- What to work on
All lines from the one with "All Posts (205, 437)" to the end of the listing below are to be transcribed exactly; both end lines are included, and no other lines are.

- Entries shown

:::::

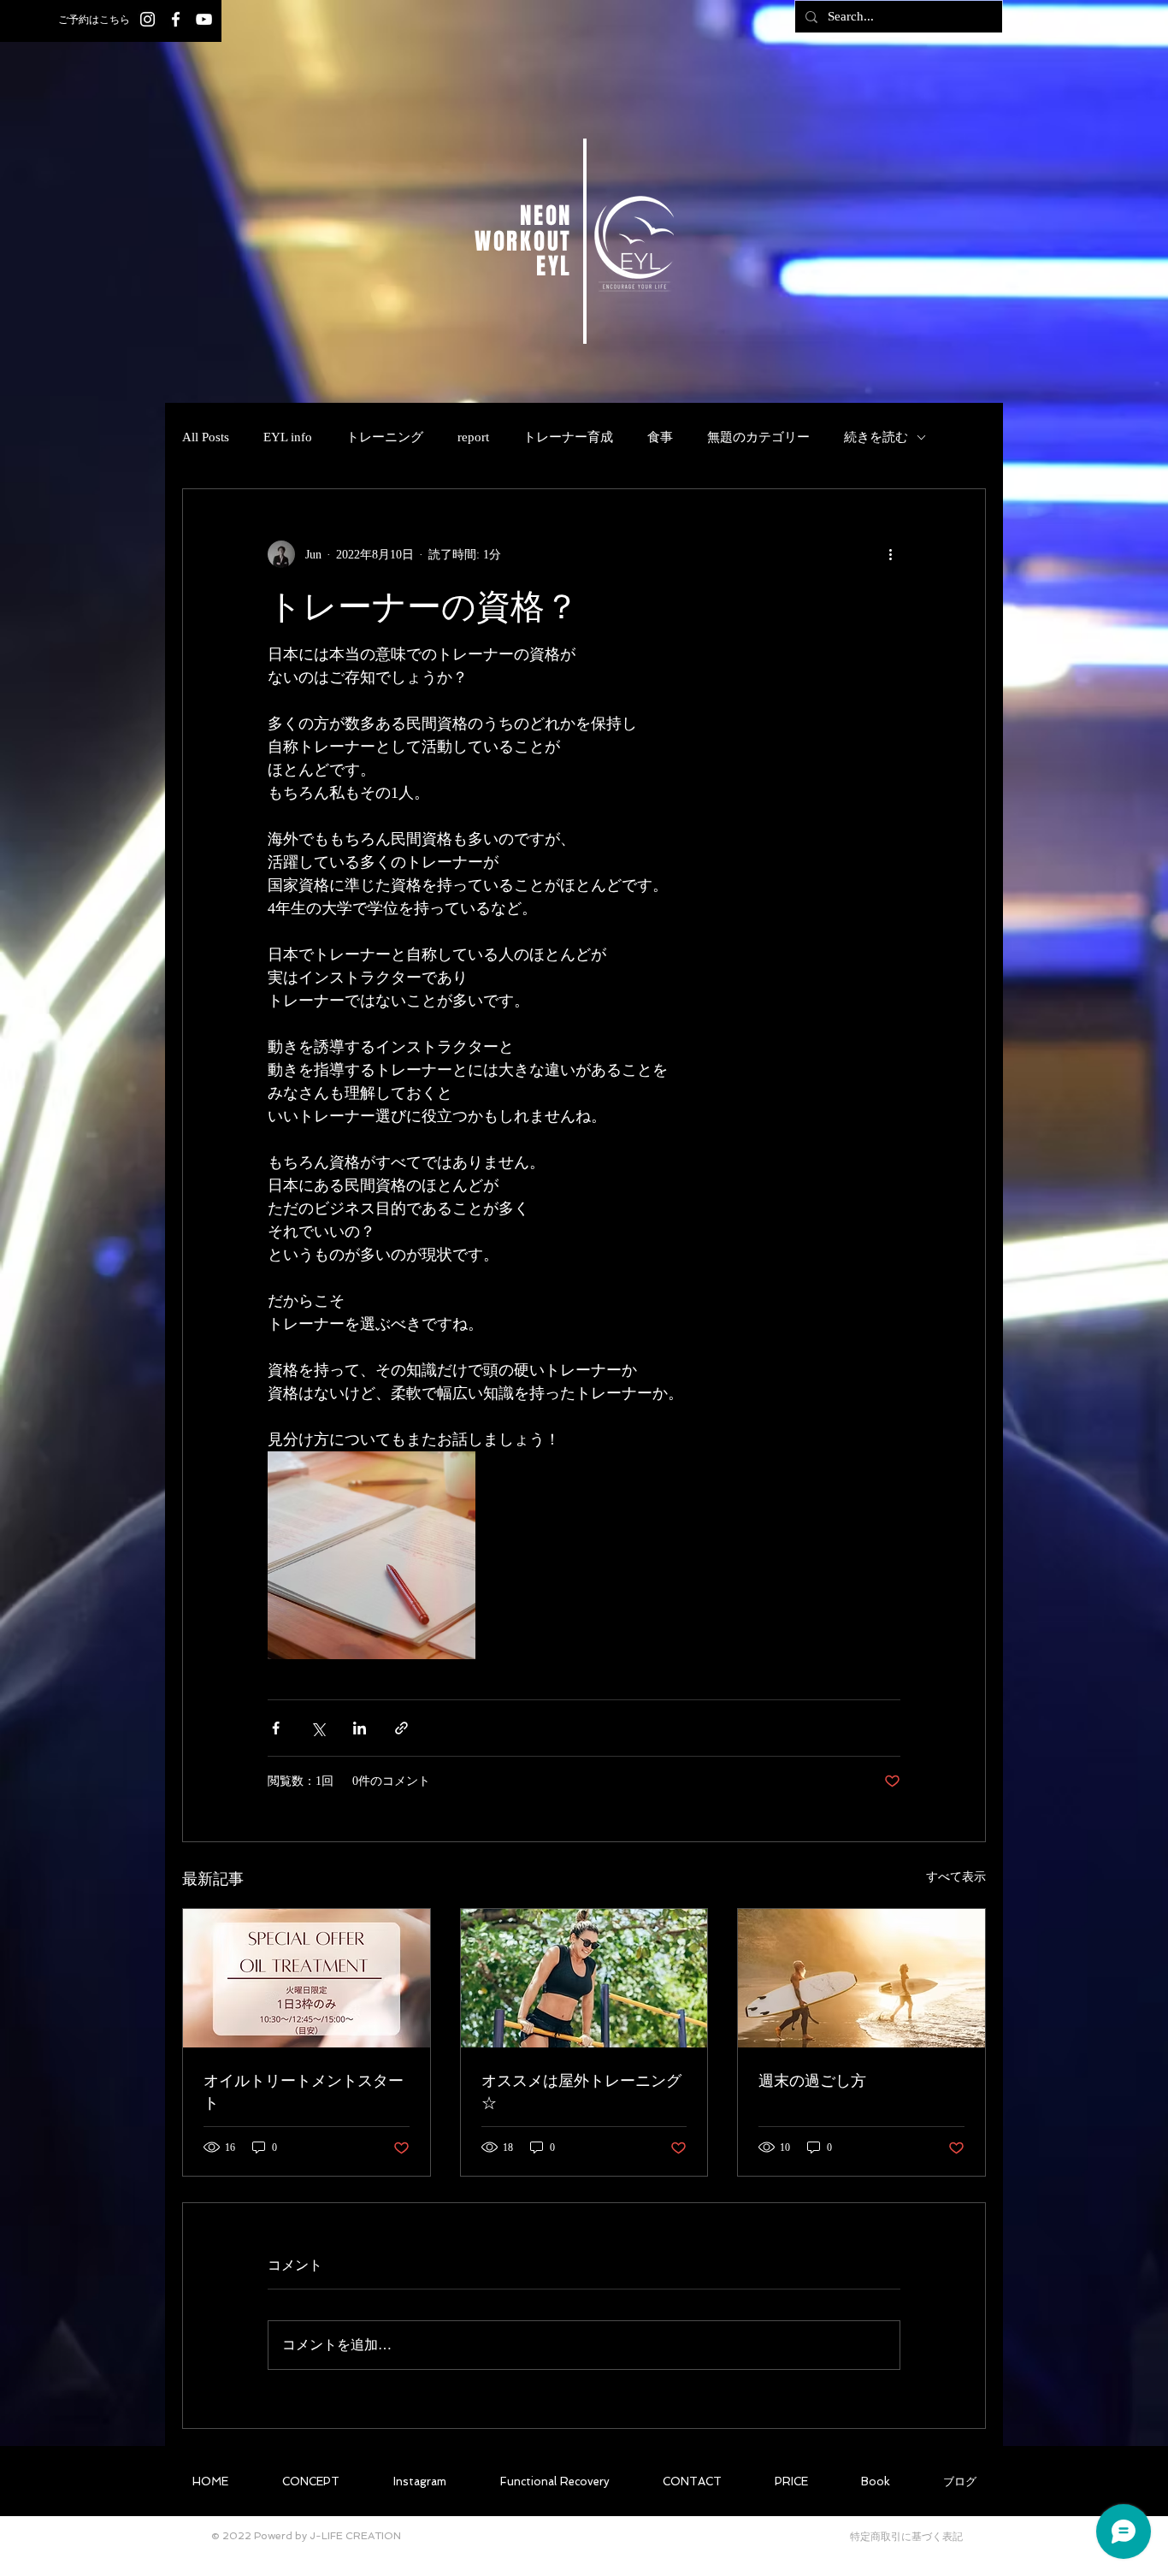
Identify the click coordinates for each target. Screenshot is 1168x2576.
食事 (660, 437)
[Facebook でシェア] (276, 1728)
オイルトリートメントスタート (304, 2091)
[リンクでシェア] (401, 1728)
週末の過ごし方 (812, 2080)
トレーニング (384, 437)
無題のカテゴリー (758, 437)
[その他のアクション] (890, 554)
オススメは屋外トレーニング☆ (581, 2091)
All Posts (205, 437)
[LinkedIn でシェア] (359, 1728)
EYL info (287, 437)
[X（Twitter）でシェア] (318, 1728)
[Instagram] (147, 19)
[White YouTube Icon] (204, 19)
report (473, 437)
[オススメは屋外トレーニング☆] (584, 1978)
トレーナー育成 (568, 437)
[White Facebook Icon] (176, 19)
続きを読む (876, 437)
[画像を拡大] (371, 1555)
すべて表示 (956, 1876)
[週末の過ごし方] (861, 1978)
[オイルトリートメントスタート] (306, 1978)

:::::

- Written response
All Posts (205, 437)
[LinkedIn でシェア] (359, 1728)
EYL info (287, 437)
[X（Twitter）でシェア] (318, 1728)
[Instagram] (147, 19)
[White YouTube Icon] (204, 19)
report (473, 437)
[オススメは屋外トレーニング☆] (584, 1978)
トレーナー育成 (568, 437)
[White Facebook Icon] (176, 19)
続きを読む (876, 437)
[画像を拡大] (371, 1555)
すべて表示 (956, 1876)
[週末の過ごし方] (861, 1978)
[オイルトリートメントスタート] (306, 1978)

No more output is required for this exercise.